Discover how to earn a great living from freelancing.

The simple answer is YES - I think that's obvious. However a lot of freelancers don't, thinking it might put off potential clients. When I first started freelancing I didn't take a deposit. I had no portfolio, no reputation and needed work. Still, I didn't start a project without some sort of security. Finding clients that needed specific work done and offering to do a portion of it first. Showing them it working (but not handing over the code) and THEN getting paid a large deposit before finishing the work and handing it over was the method I used.

For example, a client needed a payment system built into their website. I would offer to build the payment form. Then I would record myself showing it working to satisfy the client who would then pay a 50% deposit.

This satisfies both parties. The client is happy because they now know you are up to the task, and you are happy because you have a 50% deposit.

The above method is NOT IDEAL, but starting freelancing is hard and getting clients is harder. Thousands if not millions of freelancers start work without taking a deposit daily - so if you are going to do it, use the method above for some sort of security.

If you have any sort of experience or portfolio, TAKE A DEPOSIT UPFRONT.

When do you know if you should stop taking any risks with payment and start taking a deposit upfront? The minute you have a portfolio, 2 or 3 jobs under your belt or a client referral or two. Basically anything you can show potential new clients.

The main reason freelancers don't take deposits is because they think it will scare clients away.

The reality is the only thing that will scare clients away is if they don't think you can do the work they need done in the time/budget they have. That's it.

You need to shift your mindset to recognize that if you can provide a solution to your clients problems they will have no issue paying you 25% or 50% deposit. So as long as you have something you can provide to assure them of your skill then ask for an upfront deposit.

Why take a deposit as a freelancer?

Taking a deposit as a freelancer has MANY benefits which will make your life easier and more secure.


Simply put, having a sum of money paid in advance, already in the bank as you start a project gives you security. It allows you to relax into a project knowing that you already have enough to cover your time. You know that if a client flakes for whatever reason, you will still be compensated for your work. This removes almost all the stress of freelancing. We have all been working on a project, worrying that the client might not pay once the project is done. Don't put yourself through that unneeded stress, get a down payment.

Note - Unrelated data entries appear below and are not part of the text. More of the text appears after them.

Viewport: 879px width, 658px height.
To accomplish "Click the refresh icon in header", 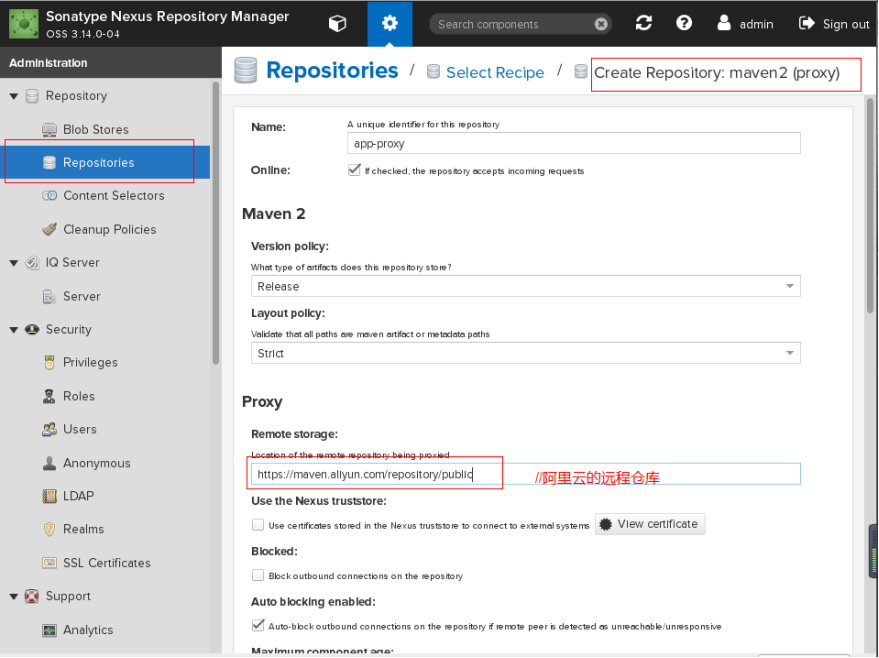I will (x=643, y=23).
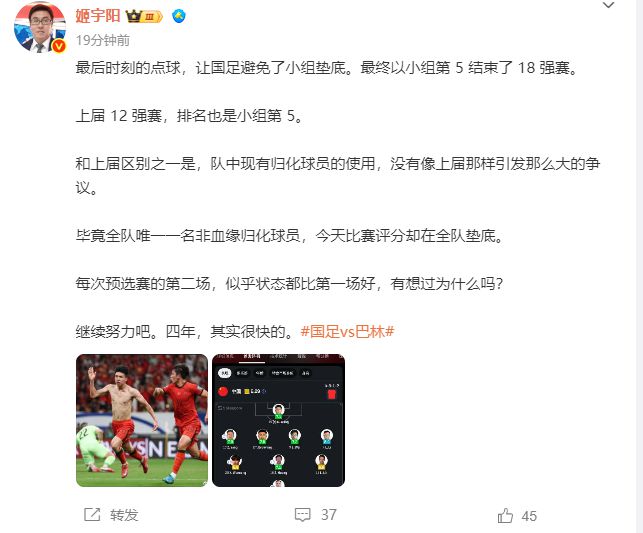The image size is (643, 533).
Task: Expand the post options chevron menu
Action: click(608, 5)
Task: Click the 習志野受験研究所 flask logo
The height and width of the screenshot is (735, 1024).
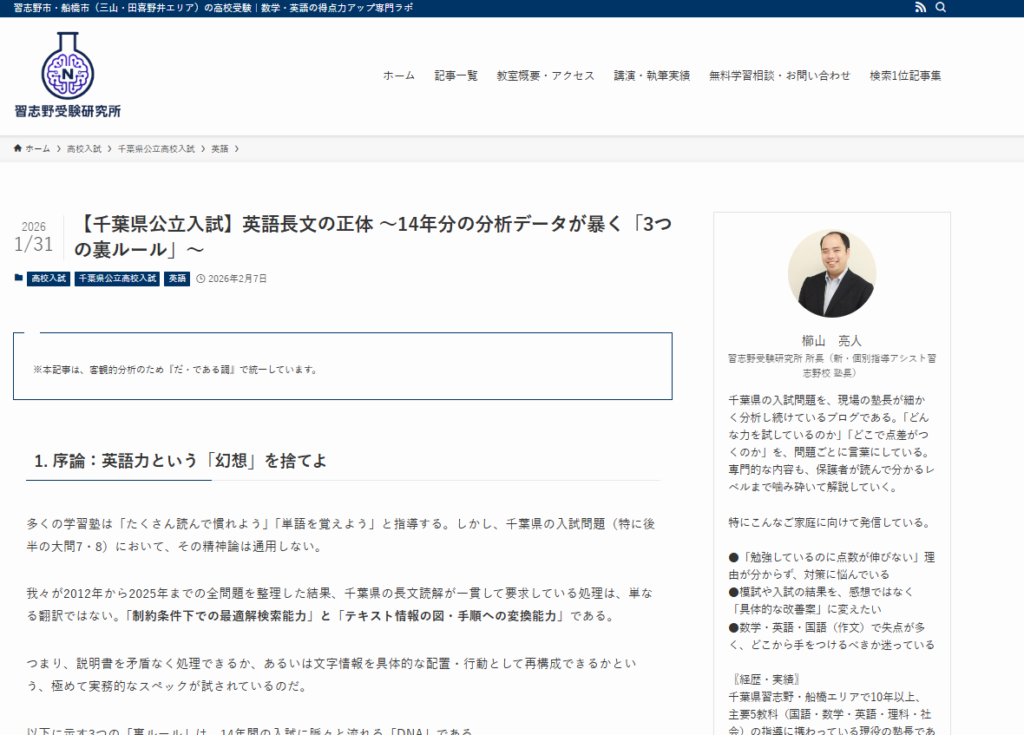Action: click(67, 66)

Shows the client has confidence in you

When a client commits to paying a 50% deposit - it shows they have confidence in your abilities. They trust you can and will deliver. This kind of confidence resonates and will allow you to have more confidence in yourself as a freelancer. All this means you will be happier and provide better work. After all, if you think a client doesn't believe you can do a project correctly, you will start to doubt yourself. That doubt can lead to a self fulfilling prophecy and work you could do, doesn't get done. This is just a bad situation all round. Prevent that ever happening by knowing a client has confidence in you and get that down payment.

Bad client warning

If a client doesn't want to give you a deposit for a big project, that could be a red flag. I am not saying it is always a red flag, but it could be. If you want to know about other potential warning signs a client could be bad - I wrote a post about it here.

I have been in situations were a really keen client has literally disappeared the minute I mentioned a deposit, never to come back. Boy am I glad they decided to disappear before I started the work, than at the end of the project. Requesting a deposit can help to filter out the good from the bad when it comes to clients, and if a client refuses a deposit, it's time to start considering if that's a client you want to work with.

How much deposit should you take?

This can vary. Over the years I have slowly made my way up to a 50% deposit. The hard and fast rule is:

A deposit should cover your time and effort should a client disappear.

Some larger projects will require "milestone" payments. Smaller percentages spread out as you hit key points on the project. If you go this route, make sure no delays happen at each milestone payment as they can end up rolling into one big payment at the end leaving you vulnerable to the client disappearing.

As an absolute minimum I would say 25% is as low as you should be going when it comes to deposits.

The last point I will make is that you can protect yourself in addition to deposits by withholding work as much as possible until the full amount has been paid. I am a web developer, so for me that means holding code locally until I am happy with the payment before transferring the work to the client.

Do not ever end up in a situation where the client has all the work, no reason to need you further and you still have a large bill from them outstanding.